Home > Books > Termination Shock(73)

Termination Shock(73)

Author:Neal Stephenson

This hauled T.R. down out of his Ozymandian reverie. He gave her a sharp look that made her glad she wasn’t sitting across the table from him in a boardroom. “You’re talking about Brazos RoDuSh.”

“Yes, I was reminded of it the other day.”

“You’re not an activist investor,” he said, with a diagnostic air. Then he brightened. “You don’t read the annual report!” He was just kidding around now.

“I’m afraid not.”

“Well, Brazos RoDuSh has been out of the sulfur business since my granddad got kicked out of Cuba in the 1960s! It’s all New Guinea copper and gold nowadays.” He looked around theatrically as if he were about to let her in on a fascinating secret. “Speaking of which, your man Red told me about his friends. The Boskeys.”

“Rufus?”

“Yeah. So I hired the Boskeys to make a little side trip, as long as they’re helping folks out down south of Sugar Land. That’s the old stomping grounds of Brazos Mining, you know!”

“The sulfur domes along the coast.”

“Exactly! I asked ’em if they wouldn’t mind swinging by a certain

location, see if any of the old relics and souvenirs was bobbin’ around in the floodwater.”

“That seems . . . unlikely.”

“Just kidding, it’s all in a storage locker.
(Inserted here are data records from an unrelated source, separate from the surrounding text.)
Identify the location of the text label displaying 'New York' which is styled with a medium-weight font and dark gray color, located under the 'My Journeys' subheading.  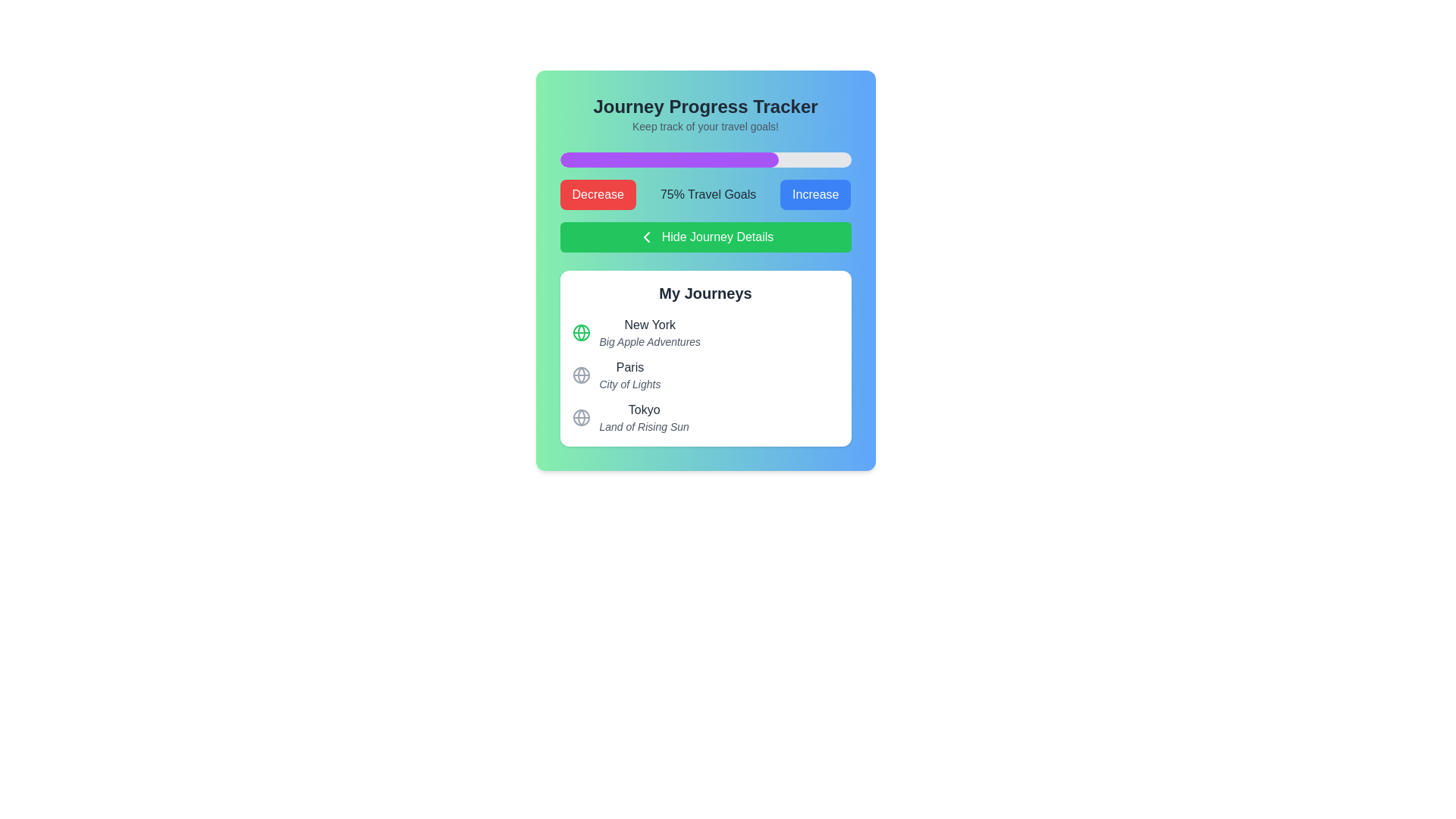
(650, 324).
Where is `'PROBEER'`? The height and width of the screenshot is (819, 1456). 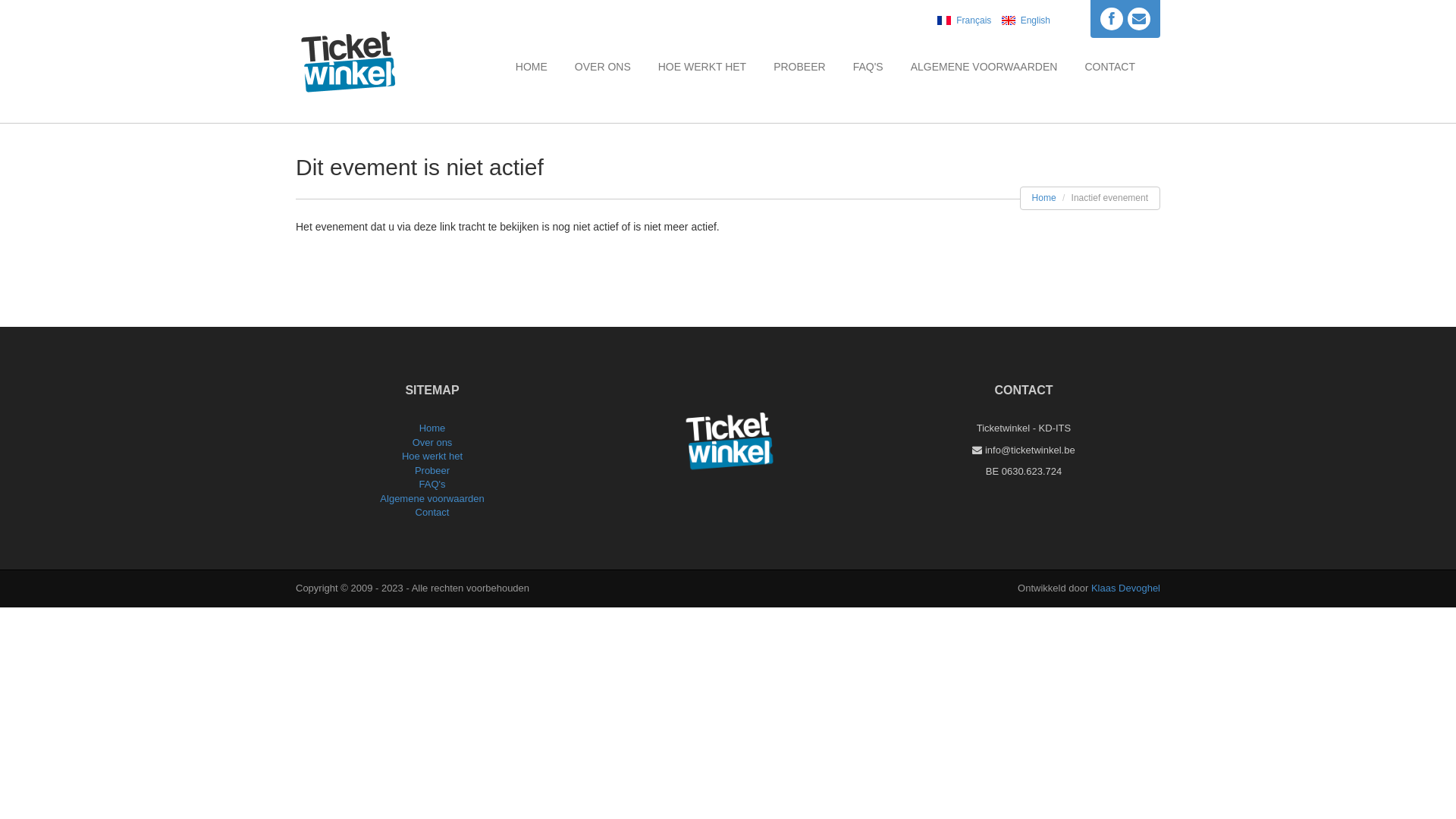
'PROBEER' is located at coordinates (799, 66).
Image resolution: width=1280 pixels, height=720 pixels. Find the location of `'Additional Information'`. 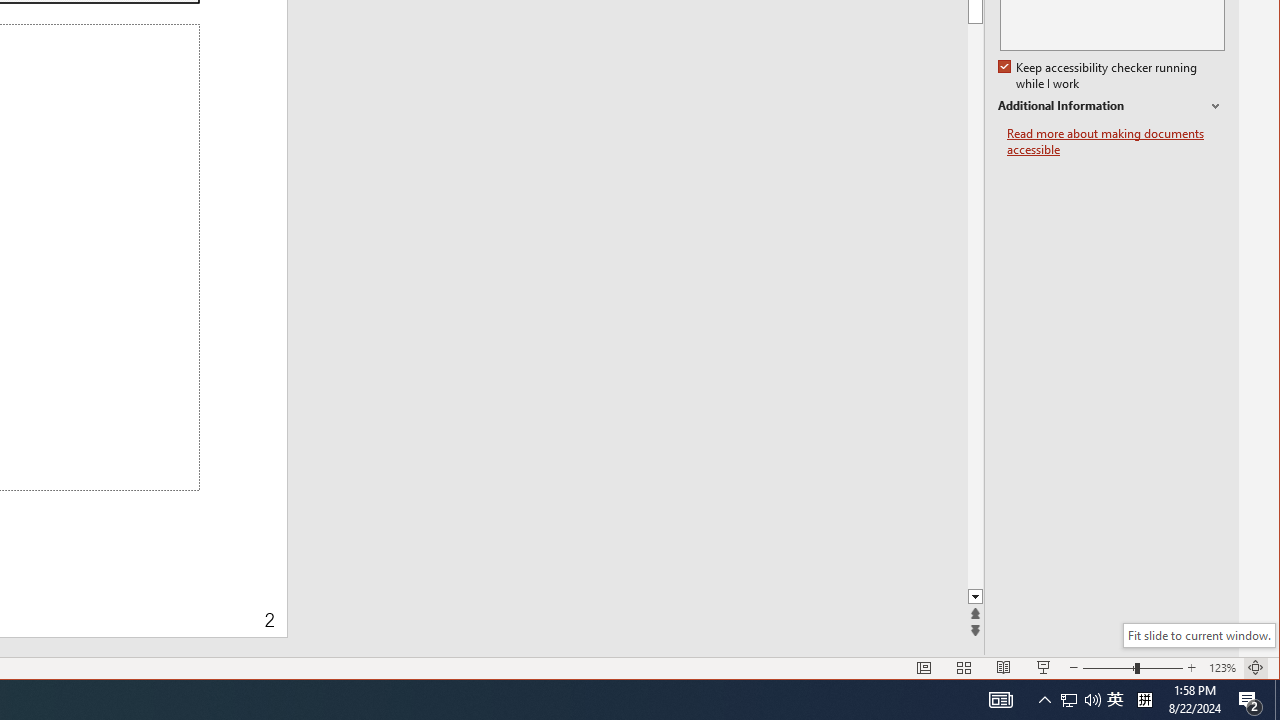

'Additional Information' is located at coordinates (1110, 106).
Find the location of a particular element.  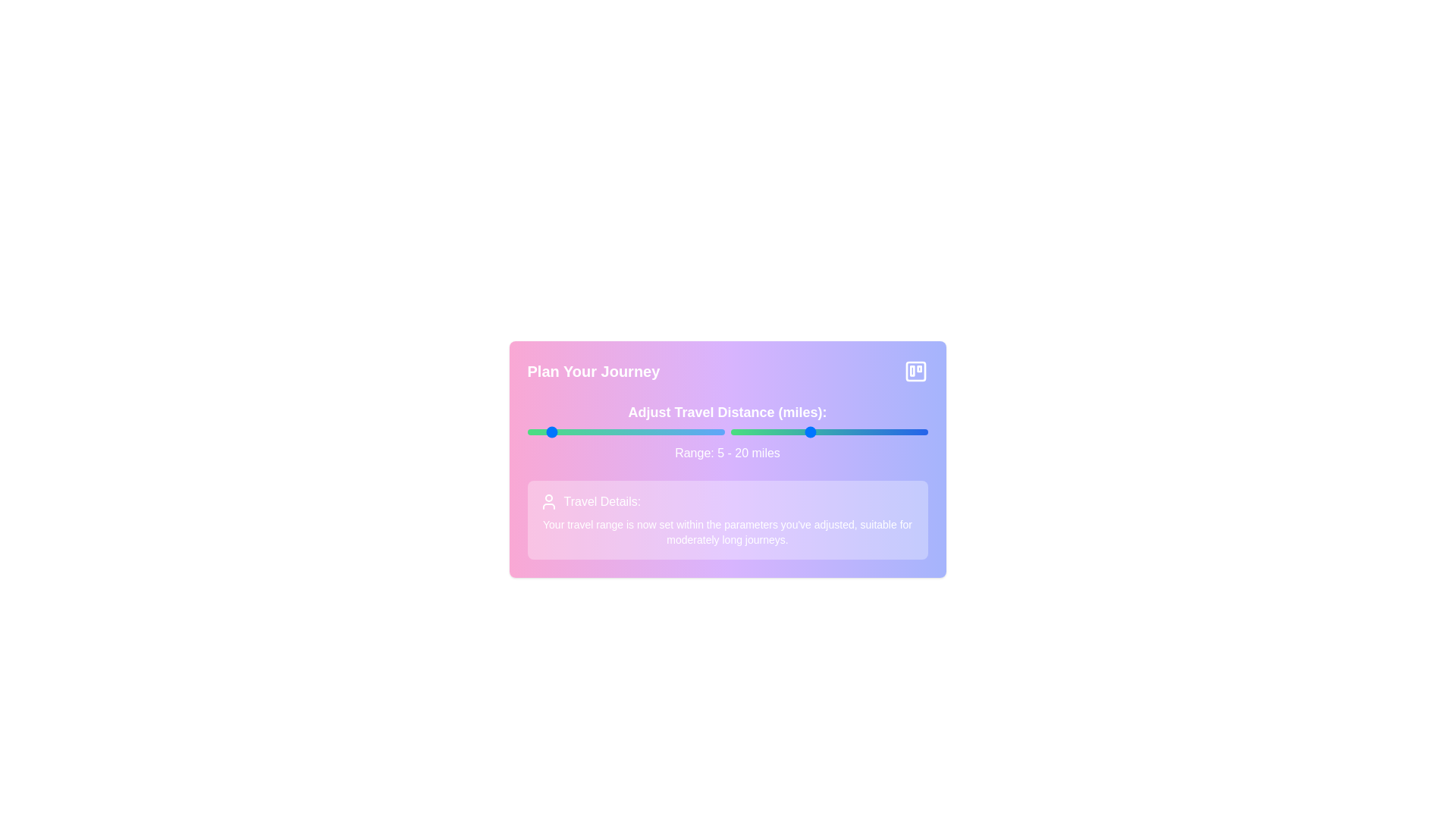

the travel distance is located at coordinates (742, 432).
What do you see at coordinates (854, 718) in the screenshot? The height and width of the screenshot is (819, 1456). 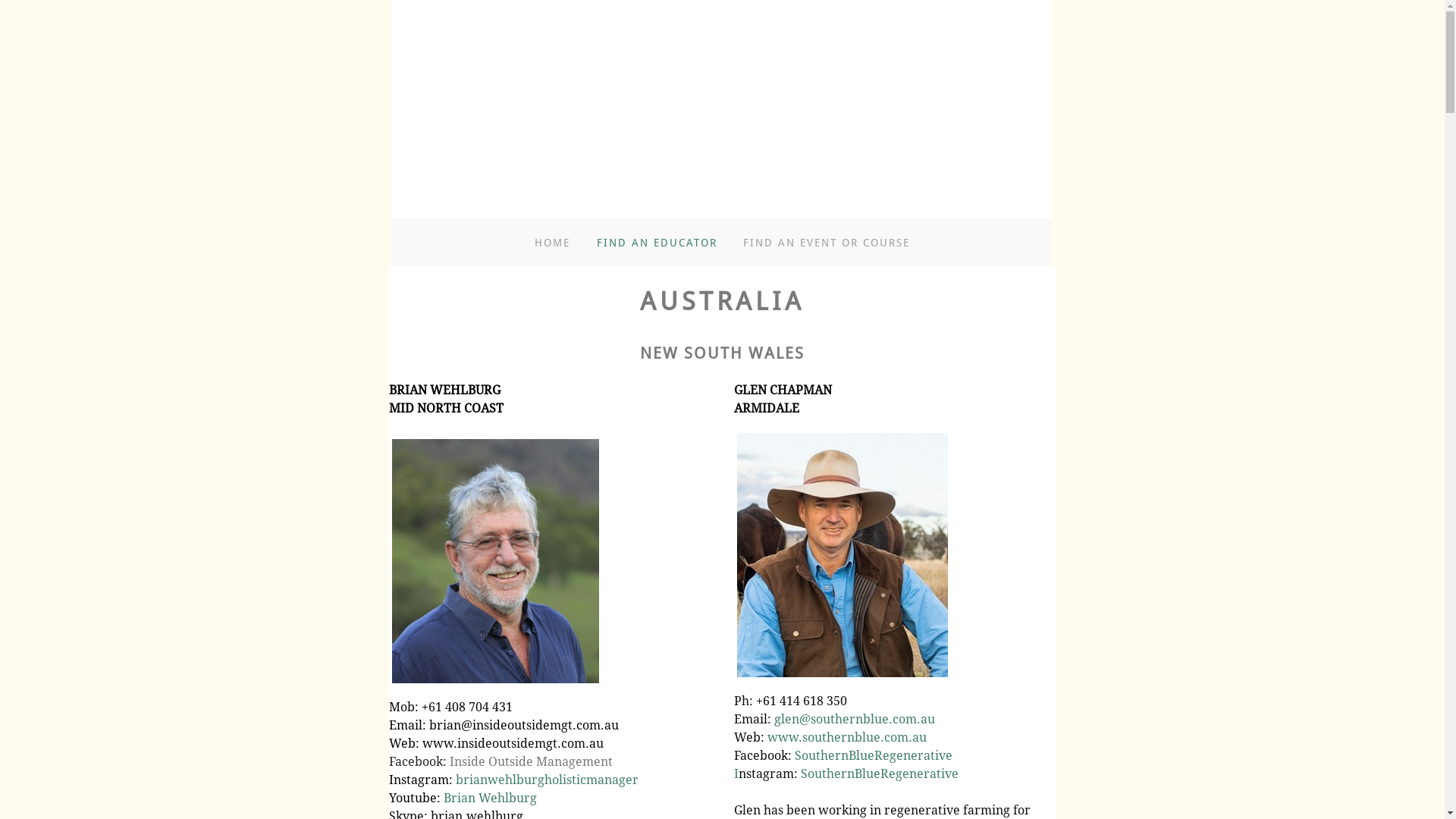 I see `'glen@southernblue.com.au'` at bounding box center [854, 718].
And they got divers.”

Others had begun to gravitate toward them. T.R. turned to face them and raised his voice. “By-product of oil refineries,” he said, using the German-influenced pronunciation of “oil” common in Texas.

They began to stroll along the base of the pile. Other members of the group fell in with them. “Old oilmen like my granddad used to taste the stuff.”

“Taste!?” Very rarely, Saskia felt unsure in her command of the English language. Maybe this was some colloquialism?

T.R. grinned and pantomimed sticking a finger down into something and then lifting it to his mouth. “Literally taste. If the oil was sweet, it was low-sulfur. Sour crude, on the other hand, needs extra refining to take the sulfur out, so it sells at a discount. There’s a lot of sour in the Gulf, especially down Mexico way. Anyway, I been buyin’ it up.”

“No kidding!”

“Plenty more to be had in Canada. Tar sands oil is sow . . . ER!” He got a look on his face as if he had just tasted some and squinted up to the sharp peak of the sulfur cone. “This pile ain’t getting any bigger. That’s as high as that conveyor can reach.” Following his gaze, Saskia was able to see the muzzle of a long industrial conveyor reaching out over the pile from a source blocked from view on the harbor side of the operation.

Like any other port, this one had an abundance of railroad tracks, with innumerable spur lines reaching out to individual terminals. One such ran behind the sulfur pile. On its back side, as they could now see, the geometric perfection of the cone had been marred by an end loader that was chewing away at it, gouging out sulfur near ground level, touching off avalanches higher up. The end loader trundled across broken pavement for a short distance and dumped the sulfur into a hopper at ground level. Angling up from that was a conveyor that carried a thick flume of yellow

powder to a height where it spewed forth into an open-top hopper car. A queue of those stood along the track, already full and ready to roll. Only one of them wasn’t full of sulfur, and at the rate the loader and conveyor were going, it soon would be. “Still just purely at a demonstration, proof-of-concept scale,” T.R. remarked, apparently to preempt any possible objections along the lines of this isn’t stupendously vast enough, you need to think big!

Saskia deemed it unlikely that anyone would actually lodge such a complaint. She knew her way around epic-scale geoengineering projects and colossal port facilities better than anyone on the planet. Even by Dutch standards, T.R. was definitely running an operation to be reckoned with.

Their perambulation had brought them to a folding table that had been set up in the open by T.R.’s staff. Above it was a pop-up canopy to protect them from whichever prevailed at the moment: merciless sun or drowning torrential rain. At the moment it happened to be the former. Plastic water bottles were passed out. The table supported a propane camp stove, some laboratory glassware, and a plastic bin containing an assortment of safety goggles. Waving off a diligent aide who wanted him to don protective eyewear, T.R. grabbed a glass beaker about the size of a coffee mug, walked over to the sulfur pile, and scooped up a sample of the yellow powder. Most of that he then dumped back out so that the beaker contained no more than a finger’s width of S. Meanwhile an aide was lighting a burner on the stove. T.R. carried the beaker over and set it over the pale blue flame. In just a few moments the lower part of the sample, in contact with the glass, changed its appearance, becoming liquid and smooth. T.R. turned the heat to a lower setting and picked up a pistol-grip thermometer. He aimed this down into the beaker, pulled the trigger, looked at the digital display. He gave it a little stir with a glass rod.